Pixel coordinate grounding data
* * * * * * *
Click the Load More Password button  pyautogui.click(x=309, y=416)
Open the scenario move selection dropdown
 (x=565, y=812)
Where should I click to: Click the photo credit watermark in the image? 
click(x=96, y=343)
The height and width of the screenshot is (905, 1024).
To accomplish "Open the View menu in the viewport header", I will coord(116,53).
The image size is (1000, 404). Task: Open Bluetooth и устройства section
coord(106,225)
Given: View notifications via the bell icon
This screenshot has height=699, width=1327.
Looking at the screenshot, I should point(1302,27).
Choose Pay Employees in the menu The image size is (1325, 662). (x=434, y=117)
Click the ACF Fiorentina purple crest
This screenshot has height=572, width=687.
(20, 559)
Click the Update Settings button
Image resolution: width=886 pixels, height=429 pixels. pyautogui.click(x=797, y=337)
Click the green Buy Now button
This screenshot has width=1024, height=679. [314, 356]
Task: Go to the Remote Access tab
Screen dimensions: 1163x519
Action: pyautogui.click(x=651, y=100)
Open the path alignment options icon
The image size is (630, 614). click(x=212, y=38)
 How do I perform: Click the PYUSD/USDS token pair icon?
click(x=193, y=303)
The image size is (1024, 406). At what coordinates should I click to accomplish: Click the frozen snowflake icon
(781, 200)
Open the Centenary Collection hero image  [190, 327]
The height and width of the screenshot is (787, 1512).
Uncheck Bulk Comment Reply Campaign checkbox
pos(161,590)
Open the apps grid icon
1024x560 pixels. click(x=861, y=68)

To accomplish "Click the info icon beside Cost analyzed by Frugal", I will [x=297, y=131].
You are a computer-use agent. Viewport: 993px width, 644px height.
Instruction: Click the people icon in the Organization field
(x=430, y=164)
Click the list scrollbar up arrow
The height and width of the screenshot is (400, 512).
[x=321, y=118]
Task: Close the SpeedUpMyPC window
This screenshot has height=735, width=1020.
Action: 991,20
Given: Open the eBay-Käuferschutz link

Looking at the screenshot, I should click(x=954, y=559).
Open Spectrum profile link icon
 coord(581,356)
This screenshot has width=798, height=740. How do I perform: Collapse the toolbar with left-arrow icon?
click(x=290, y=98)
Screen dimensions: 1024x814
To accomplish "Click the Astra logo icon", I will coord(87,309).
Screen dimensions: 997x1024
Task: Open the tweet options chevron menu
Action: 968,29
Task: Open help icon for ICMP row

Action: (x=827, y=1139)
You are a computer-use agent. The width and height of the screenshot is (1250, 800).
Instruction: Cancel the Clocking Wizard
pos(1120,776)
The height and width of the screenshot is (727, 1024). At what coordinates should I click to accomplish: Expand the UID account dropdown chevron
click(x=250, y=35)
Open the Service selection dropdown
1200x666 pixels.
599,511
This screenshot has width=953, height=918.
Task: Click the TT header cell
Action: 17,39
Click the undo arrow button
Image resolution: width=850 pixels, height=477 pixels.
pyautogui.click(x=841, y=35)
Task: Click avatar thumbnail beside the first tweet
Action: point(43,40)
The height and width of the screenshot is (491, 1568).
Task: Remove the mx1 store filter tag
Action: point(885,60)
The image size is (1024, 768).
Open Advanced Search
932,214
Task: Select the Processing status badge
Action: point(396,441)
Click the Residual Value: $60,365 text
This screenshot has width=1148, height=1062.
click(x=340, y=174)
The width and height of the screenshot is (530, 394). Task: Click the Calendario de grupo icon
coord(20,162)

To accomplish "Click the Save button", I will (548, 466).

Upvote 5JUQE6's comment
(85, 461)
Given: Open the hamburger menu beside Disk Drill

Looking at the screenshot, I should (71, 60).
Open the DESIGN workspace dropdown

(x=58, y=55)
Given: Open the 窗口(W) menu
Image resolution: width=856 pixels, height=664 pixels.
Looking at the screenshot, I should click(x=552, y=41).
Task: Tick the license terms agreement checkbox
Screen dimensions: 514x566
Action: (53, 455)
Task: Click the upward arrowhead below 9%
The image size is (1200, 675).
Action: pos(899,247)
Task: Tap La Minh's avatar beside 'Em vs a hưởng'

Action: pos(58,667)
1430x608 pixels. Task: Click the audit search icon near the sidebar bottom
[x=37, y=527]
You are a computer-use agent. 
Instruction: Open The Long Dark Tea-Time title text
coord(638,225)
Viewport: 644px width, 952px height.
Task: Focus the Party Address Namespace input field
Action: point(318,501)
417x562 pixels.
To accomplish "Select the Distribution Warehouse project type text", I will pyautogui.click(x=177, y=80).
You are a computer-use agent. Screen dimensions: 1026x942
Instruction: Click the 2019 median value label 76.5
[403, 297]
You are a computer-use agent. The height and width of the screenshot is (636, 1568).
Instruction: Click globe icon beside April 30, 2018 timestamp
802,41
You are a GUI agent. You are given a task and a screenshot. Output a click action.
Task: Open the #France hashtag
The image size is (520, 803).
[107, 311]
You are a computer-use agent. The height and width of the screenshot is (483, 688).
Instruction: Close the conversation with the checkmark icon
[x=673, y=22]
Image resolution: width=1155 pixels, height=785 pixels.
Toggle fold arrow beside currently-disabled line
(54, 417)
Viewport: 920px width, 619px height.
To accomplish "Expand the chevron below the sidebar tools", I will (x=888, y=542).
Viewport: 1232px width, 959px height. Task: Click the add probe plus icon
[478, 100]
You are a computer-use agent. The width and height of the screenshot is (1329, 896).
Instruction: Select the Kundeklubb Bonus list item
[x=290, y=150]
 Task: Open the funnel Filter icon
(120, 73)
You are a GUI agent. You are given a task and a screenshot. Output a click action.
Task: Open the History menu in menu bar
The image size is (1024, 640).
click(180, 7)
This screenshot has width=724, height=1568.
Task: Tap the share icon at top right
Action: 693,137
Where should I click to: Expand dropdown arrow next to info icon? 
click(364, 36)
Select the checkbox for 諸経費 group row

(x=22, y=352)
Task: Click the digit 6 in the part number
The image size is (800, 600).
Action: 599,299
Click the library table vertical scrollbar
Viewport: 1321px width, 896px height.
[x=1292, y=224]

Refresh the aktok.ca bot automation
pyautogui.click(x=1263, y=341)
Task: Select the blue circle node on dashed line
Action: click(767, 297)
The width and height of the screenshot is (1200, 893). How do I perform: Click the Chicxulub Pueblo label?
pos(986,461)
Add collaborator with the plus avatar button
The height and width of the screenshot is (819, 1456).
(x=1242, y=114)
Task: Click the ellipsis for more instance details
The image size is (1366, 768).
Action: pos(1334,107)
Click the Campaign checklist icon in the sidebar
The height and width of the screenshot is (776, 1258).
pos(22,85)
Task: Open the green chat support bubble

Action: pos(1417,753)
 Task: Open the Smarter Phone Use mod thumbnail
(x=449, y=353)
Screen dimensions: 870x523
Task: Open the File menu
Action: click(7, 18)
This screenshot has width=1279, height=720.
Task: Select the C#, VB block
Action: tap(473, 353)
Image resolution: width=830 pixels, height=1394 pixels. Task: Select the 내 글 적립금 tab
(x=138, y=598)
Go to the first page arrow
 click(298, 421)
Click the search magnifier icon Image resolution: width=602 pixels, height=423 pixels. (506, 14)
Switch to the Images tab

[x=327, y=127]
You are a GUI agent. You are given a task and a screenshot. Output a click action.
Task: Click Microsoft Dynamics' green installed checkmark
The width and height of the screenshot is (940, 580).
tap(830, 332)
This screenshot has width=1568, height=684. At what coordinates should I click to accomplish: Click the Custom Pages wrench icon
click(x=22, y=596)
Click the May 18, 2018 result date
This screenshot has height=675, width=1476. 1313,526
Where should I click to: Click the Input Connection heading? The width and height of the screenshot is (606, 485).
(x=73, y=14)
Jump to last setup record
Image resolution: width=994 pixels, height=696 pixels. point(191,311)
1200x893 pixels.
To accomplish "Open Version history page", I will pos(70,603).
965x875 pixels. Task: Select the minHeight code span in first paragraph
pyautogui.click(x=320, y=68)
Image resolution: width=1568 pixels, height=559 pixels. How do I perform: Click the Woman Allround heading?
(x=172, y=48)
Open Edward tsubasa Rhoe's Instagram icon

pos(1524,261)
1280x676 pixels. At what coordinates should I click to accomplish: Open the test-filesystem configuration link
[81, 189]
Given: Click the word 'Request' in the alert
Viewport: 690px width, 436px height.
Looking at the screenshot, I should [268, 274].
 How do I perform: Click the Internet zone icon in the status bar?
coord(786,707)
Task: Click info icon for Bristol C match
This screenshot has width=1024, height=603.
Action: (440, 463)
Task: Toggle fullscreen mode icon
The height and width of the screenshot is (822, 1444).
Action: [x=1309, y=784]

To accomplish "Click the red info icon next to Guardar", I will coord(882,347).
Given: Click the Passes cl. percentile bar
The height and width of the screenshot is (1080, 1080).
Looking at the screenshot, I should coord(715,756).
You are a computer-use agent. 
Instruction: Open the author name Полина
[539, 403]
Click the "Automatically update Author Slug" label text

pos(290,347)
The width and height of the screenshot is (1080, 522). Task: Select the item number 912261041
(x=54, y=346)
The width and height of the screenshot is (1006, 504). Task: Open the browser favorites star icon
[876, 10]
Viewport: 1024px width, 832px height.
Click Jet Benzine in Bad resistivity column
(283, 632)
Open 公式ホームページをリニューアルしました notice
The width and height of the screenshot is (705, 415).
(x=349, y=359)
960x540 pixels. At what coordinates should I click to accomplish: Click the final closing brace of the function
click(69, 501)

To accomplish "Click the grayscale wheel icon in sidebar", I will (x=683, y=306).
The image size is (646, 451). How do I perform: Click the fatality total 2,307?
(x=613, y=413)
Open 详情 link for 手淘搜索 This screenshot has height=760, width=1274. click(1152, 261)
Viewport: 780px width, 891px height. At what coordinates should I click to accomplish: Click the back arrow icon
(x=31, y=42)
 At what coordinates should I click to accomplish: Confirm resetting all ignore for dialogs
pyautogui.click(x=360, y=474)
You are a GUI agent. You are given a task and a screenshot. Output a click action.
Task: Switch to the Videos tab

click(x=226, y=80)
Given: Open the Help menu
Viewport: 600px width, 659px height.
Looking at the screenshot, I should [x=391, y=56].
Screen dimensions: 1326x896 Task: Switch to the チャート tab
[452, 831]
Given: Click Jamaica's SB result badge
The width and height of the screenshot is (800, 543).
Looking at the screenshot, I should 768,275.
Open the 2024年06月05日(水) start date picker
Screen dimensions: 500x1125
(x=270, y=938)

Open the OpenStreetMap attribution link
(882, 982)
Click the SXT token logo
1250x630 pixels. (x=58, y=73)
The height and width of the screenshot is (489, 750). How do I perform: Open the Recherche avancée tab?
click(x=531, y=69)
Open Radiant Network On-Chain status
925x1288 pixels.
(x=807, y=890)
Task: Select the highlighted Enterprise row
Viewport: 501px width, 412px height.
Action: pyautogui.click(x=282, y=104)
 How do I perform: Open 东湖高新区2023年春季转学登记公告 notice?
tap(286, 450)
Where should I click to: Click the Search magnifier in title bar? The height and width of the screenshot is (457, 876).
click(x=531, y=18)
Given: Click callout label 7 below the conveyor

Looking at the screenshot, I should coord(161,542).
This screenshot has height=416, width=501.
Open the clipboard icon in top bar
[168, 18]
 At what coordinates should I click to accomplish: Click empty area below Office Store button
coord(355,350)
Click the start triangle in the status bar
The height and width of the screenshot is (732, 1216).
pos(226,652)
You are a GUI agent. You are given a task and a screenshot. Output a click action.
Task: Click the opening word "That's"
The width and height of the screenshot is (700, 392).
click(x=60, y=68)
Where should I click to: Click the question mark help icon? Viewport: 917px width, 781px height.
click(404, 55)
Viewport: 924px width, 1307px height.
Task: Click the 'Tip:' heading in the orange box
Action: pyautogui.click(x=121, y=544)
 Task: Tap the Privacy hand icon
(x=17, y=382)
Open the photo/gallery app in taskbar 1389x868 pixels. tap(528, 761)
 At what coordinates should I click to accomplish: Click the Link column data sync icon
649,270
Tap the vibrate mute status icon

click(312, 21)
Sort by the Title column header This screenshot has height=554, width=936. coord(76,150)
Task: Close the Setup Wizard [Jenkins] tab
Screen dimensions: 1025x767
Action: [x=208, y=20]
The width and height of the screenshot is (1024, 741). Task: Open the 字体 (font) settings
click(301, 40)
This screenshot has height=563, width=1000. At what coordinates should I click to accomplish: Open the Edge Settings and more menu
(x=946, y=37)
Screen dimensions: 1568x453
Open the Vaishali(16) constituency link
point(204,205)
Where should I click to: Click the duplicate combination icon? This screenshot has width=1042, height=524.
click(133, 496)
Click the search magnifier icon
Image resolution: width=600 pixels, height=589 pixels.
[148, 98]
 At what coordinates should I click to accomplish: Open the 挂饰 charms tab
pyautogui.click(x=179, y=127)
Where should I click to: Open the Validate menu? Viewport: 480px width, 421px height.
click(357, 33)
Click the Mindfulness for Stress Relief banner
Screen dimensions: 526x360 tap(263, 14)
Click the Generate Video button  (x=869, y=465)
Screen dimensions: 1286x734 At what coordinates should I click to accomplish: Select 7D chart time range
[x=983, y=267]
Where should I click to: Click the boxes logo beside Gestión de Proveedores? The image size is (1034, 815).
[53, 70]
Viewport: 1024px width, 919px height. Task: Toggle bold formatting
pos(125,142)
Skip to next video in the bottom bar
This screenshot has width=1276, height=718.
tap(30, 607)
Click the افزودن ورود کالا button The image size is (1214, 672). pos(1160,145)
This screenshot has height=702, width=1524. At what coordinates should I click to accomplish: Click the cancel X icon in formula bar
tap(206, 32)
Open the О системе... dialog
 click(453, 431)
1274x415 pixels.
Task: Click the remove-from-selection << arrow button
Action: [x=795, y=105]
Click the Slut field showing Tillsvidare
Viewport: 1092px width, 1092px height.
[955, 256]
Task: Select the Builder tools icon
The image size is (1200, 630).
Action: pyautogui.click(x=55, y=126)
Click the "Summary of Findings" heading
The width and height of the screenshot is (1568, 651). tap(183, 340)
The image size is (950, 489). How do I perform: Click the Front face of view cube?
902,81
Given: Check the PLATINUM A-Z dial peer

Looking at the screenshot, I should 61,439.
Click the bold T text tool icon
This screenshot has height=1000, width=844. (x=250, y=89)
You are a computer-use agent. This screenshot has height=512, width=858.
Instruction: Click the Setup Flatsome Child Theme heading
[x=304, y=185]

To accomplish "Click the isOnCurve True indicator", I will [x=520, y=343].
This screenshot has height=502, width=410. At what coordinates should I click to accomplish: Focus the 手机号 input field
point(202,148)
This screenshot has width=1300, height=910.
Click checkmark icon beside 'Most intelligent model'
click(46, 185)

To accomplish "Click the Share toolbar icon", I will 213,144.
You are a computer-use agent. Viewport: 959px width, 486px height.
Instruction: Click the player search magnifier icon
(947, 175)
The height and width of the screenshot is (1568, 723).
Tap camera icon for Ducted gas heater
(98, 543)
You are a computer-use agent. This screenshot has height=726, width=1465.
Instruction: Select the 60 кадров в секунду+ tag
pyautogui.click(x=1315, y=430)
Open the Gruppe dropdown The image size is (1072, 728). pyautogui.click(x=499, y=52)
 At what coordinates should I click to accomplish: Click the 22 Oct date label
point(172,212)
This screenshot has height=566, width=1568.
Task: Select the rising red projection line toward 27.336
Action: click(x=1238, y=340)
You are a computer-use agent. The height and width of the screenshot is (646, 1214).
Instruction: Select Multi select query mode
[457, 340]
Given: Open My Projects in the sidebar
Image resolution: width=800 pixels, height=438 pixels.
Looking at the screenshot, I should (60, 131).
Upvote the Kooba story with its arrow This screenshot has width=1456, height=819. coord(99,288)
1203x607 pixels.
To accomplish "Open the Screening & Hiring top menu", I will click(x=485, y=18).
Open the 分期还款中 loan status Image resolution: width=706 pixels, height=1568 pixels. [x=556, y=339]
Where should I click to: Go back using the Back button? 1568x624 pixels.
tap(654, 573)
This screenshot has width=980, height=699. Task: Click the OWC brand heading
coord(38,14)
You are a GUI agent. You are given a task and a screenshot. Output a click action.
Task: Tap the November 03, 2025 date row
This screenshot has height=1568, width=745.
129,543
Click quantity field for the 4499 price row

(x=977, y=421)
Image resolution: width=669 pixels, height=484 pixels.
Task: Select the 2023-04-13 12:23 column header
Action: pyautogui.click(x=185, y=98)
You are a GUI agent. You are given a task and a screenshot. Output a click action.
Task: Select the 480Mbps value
* * * * * * *
**WORK INSTRUCTION**
The lines above that hold the word "computer" need counting; write the count and nothing more.

**FINISHED EXERCISE**
12